Instructions to follow
Copy out all the lines in the records that include the word "computer".

Dataset extract
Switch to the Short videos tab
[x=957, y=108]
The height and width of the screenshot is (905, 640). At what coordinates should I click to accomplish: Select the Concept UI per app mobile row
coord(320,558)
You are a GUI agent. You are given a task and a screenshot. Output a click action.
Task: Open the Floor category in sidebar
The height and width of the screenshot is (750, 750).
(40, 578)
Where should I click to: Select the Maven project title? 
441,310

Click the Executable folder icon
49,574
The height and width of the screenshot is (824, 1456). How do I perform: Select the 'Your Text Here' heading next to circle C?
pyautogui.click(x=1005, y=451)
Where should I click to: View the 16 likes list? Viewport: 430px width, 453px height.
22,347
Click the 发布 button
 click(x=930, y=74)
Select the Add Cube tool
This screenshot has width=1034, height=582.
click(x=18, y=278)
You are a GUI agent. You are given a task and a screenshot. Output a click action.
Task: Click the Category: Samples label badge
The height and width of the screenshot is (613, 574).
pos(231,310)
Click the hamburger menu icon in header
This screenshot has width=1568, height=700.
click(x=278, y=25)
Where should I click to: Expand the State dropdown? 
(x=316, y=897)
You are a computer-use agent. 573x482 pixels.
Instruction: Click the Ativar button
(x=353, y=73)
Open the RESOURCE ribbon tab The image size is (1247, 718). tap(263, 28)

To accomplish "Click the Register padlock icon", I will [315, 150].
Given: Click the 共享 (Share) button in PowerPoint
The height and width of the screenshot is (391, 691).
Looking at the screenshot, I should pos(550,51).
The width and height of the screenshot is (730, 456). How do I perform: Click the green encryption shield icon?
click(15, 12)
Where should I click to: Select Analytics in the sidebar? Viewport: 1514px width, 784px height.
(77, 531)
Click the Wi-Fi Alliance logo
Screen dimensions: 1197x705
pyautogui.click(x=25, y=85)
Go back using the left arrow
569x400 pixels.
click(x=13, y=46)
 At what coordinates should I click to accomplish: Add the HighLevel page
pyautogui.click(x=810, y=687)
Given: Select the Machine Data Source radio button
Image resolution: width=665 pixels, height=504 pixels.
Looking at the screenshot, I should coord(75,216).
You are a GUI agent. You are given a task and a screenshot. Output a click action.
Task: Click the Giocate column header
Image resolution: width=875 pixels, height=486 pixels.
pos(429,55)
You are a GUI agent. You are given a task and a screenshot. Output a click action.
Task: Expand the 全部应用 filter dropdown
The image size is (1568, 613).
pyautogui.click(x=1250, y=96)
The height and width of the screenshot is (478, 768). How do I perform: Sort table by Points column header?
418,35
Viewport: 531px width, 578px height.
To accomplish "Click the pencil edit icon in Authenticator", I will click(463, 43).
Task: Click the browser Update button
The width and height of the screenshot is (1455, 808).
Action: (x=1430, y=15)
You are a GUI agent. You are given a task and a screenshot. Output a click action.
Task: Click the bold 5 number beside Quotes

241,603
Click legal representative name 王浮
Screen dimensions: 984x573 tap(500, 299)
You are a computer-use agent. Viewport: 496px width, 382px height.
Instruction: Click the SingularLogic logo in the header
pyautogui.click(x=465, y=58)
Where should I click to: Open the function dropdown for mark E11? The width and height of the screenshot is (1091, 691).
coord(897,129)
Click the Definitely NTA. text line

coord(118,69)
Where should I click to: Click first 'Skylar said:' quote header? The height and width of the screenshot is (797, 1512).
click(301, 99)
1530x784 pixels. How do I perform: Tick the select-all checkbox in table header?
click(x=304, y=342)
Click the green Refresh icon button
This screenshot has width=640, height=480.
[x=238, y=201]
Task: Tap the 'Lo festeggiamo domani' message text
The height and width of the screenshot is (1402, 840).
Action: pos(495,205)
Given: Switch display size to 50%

Task output
You are a computer-use agent. 573x482 pixels.
You are a computer-use agent. Viewport: 496px width, 382px height.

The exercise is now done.